世界各国の経済規模比較、国別ランキング、成長推移の可視化、マクロ経済研究、教育、論文分析に適しています。利用時は、詳細ページに記載されたCC-BY 4.0のクレジット表記要件に従ってください。
データセットマーケットの使い方
利用手順は簡単です。
- データセットマーケットを開き、目的のデータセットを選択します。
- 詳細ページで概要、レコード数、ファイル数、形式、データソースを確認します。
- データ辞書を確認し、項目構成がプロジェクトの要件に合うか判断します。
- 無料サンプルでデータの内容と品質を確認します。
- 複数年にわたるデータは、必要な年またはファイルを選択します。
- 画面の案内に従い、ログイン、会員特典、または匠コインを利用してファイルを取得します。
- ダウンロード後、Excel、Python、R、データベース、可視化ツールへ取り込めます。
こんな方におすすめ
- 開発者:住所選択、国番号、空港検索、祝日判定、地図機能に必要な基礎データとして
- データアナリスト:市場、地域、人口、マクロ経済、事業分析のレポート作成に
- クオンツ・金融研究者:年別に整理された株式、ファンド、債券、先物、FX、暗号資産の日足データ取得に
- 学生・教員:授業課題、卒業論文、統計分析、データ可視化の教材に
- AI・機械学習エンジニア:特徴量設計、時系列分析、モデル実験のデータソースに
- プロダクト・運用担当者:都市、空港、祝日、国・地域などの業務マスターや運用ダッシュボードの構築に
データソースとライセンスについて
各データセットの詳細ページには、データソース、ライセンス、更新日を記載しています。公開データであっても、利用条件を無視できるわけではありません。パブリックドメインのデータもあれば、MITやCC-BY 4.0などのライセンスが適用されるデータもあります。利用・再配布の際は、出典やクレジットの表示を含む各ライセンスの要件に従ってください。
金融市場、行政区画、公共情報のデータは、今後更新される場合があります。投資判断、法令遵守、本番環境での住所確認など重要な用途では、必ず公的機関や一次情報と照合してください。ToolKKが提供するデータは、主に研究、開発、教育、一般的なデータ分析を目的としており、投資助言ではありません。
おわりに
データセットマーケットは、スタートしたばかりです。今回公開した18種類は、その第1弾にすぎません。

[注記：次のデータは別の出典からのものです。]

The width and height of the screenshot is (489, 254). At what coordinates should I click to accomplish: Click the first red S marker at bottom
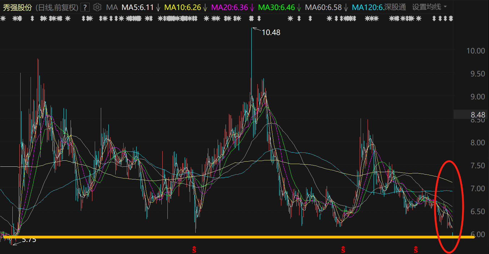click(x=194, y=250)
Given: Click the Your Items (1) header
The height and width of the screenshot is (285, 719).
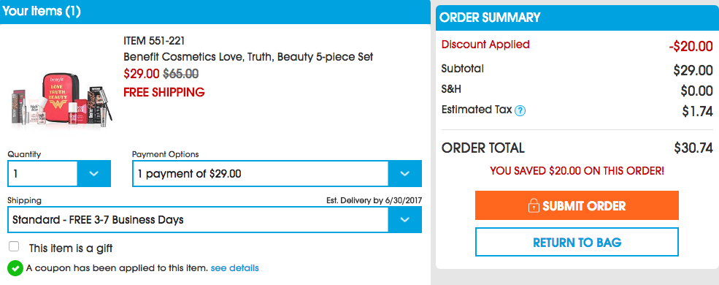Looking at the screenshot, I should [42, 12].
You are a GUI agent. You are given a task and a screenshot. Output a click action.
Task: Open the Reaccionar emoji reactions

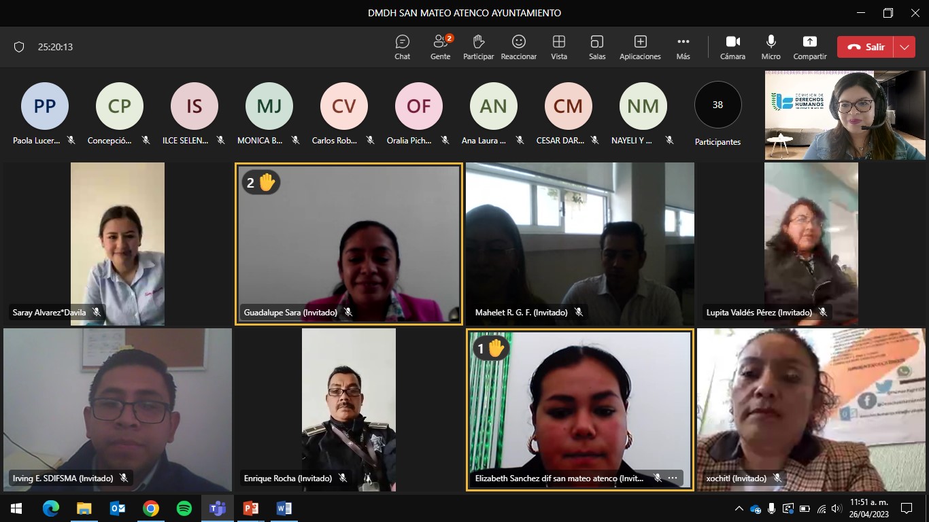click(x=518, y=47)
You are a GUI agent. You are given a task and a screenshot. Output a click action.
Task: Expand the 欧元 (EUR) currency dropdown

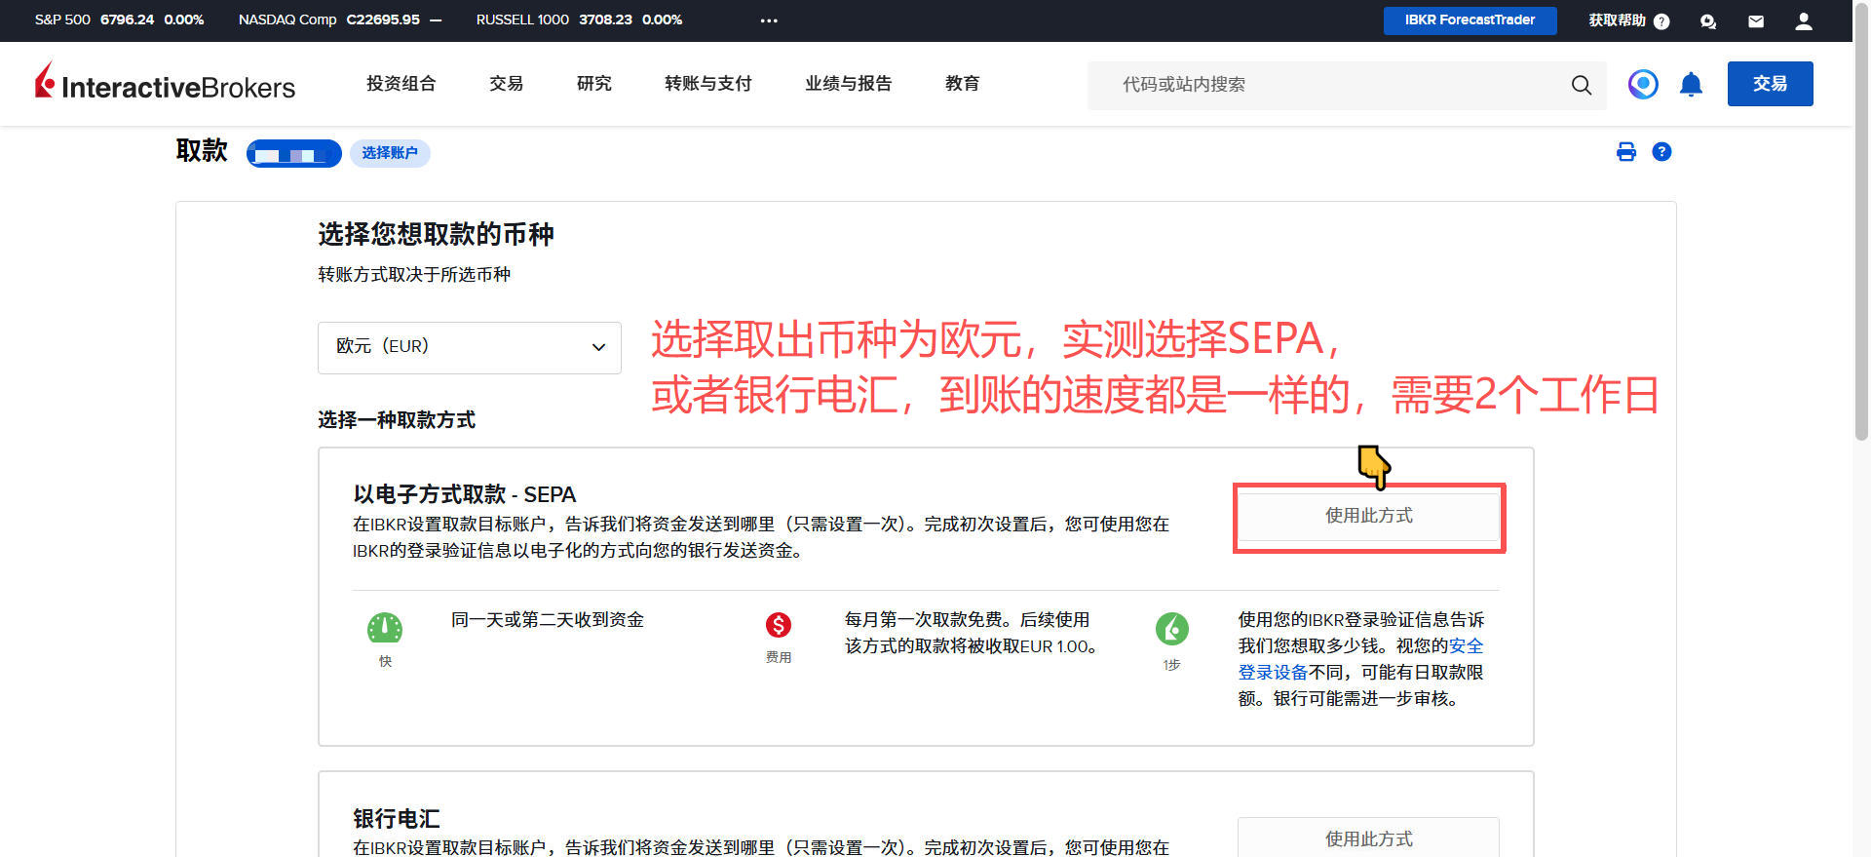pos(469,347)
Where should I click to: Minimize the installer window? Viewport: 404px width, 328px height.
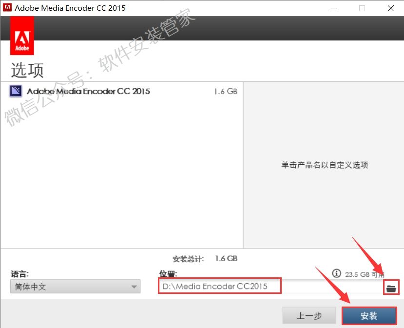333,8

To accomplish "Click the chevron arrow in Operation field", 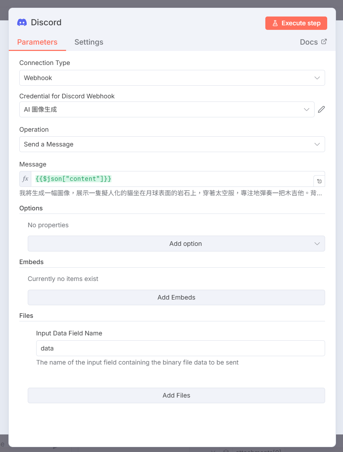I will [x=317, y=144].

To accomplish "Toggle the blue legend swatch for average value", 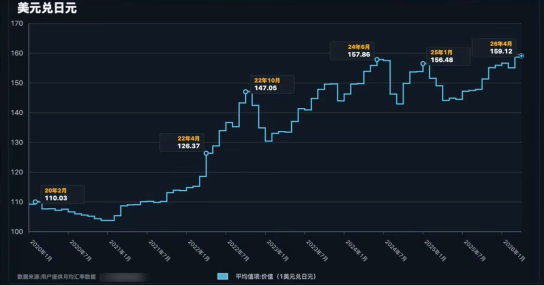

今後も、利用頻度が高く、実用的で、構造の分かりやすいデータを追加するとともに、サンプルプレビュー、項目説明、バージョン更新、ダウンロード体験を改善していきます。使えるCSVや過去の市場データ、地域マスターを探すのに苦労している方は、ぜひToolKKデータセットマーケットをブックマークしてください。
次のプロジェクトでは、データ探しに費やす時間を減らし、本来の分析、開発、創造により多くの時間を使っていただければ幸いです。